Most census questionnaires received by mail from respondents as well as those filled by enumerators were processed through a new contractor-built image scanning system that used optical mark and character recognition to convert the responses into computer files. The optical character recognition, or OCR, process used several pattern and context checks to estimate accuracy thresholds for each write-in field. The system also used "soft edits" on most interpreted numeric write-in responses to decide whether the field values read by the machine interpretation were acceptable. If the value read had a lower than acceptable accuracy threshold or was outside of the soft edit range, the image of the item was displayed to a keyer, who then entered the response.

To control the creation of possibly erroneous people from questionnaires completed incorrectly or containing stray marks, an edit on the number of people indicated on each mail return and enumerator-filled questionnaire was implemented as part of the data capture system.
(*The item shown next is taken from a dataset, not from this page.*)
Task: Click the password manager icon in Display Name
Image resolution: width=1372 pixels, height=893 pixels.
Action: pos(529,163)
Failure of this edit resulted in the review of the questionnaire image at a workstation by an operator, that identified erroneous person records and corrected OCR interpretation errors in the population count field.
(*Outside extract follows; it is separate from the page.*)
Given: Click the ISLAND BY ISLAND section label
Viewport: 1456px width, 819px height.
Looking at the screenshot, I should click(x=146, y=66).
At Census Bureau headquarters, the mail response data records were subjected to a computer edit that identified households exhibiting a possible coverage problem and those with more than six household members-the maximum number of persons who could be enumerated on a mail questionnaire. Attempts were made to contact these households on the telephone to correct the count inconsistency and to collect the census data for those people for whom there was no room on the questionnaire.

Incomplete or inconsistent information on the questionnaire data records was assigned acceptable values using imputation procedures during the final automated edit of the collected data. Imputations, or computer assignments of acceptable codes in place of unacceptable entries or blanks, are needed most often when an entry for a given item is lacking or when the information reported for a person on that item is inconsistent with other information for that person. This process is known as allocation. As in previous censuses, the general procedure for changing unacceptable entries was to assign an entry for a person that was consistent with entries for persons with similar characteristics. The assignment of acceptable codes in place of blanks or unacceptable entries enhances the usefulness of the data. Allocation rates for census items are made available with the published census data.
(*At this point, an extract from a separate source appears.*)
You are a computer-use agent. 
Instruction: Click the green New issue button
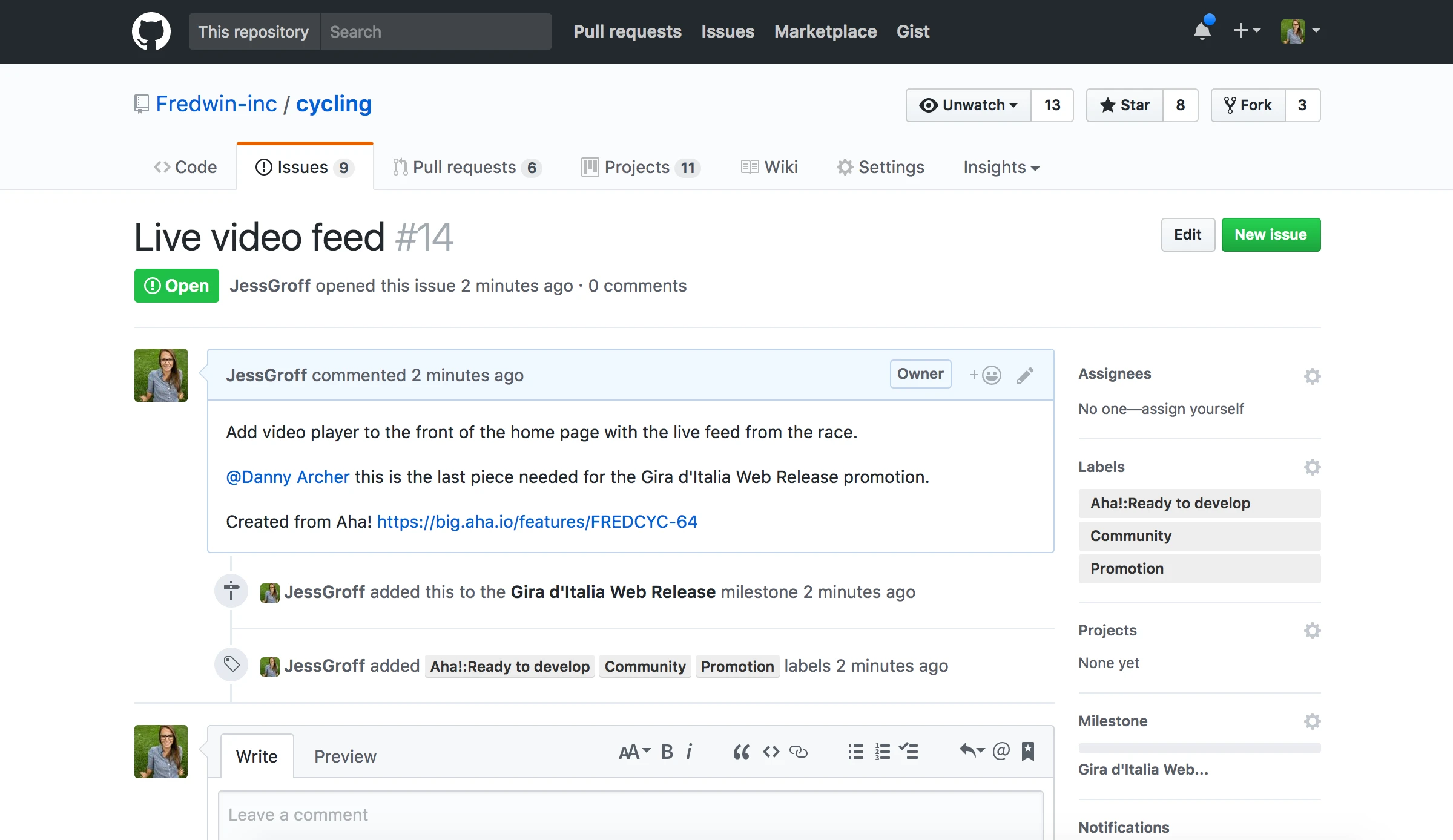[1271, 235]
Another way corrections were made during the computer editing process was through substitution; that is, the assignment of a full set of characteristics for people in a household. When there was an indication that a household was occupied by a specified number of people, but the questionnaire contained no information for the people within the household or the occupants were not listed on the questionnaire, a previously accepted household of the same size was selected as a substitute, and the full set of characteristics for the substitute was duplicated. Housing characteristics are not substituted. Matrix H18, Occupied Housing Units Substituted, represents a count of occupied housing units into which all persons have been substituted.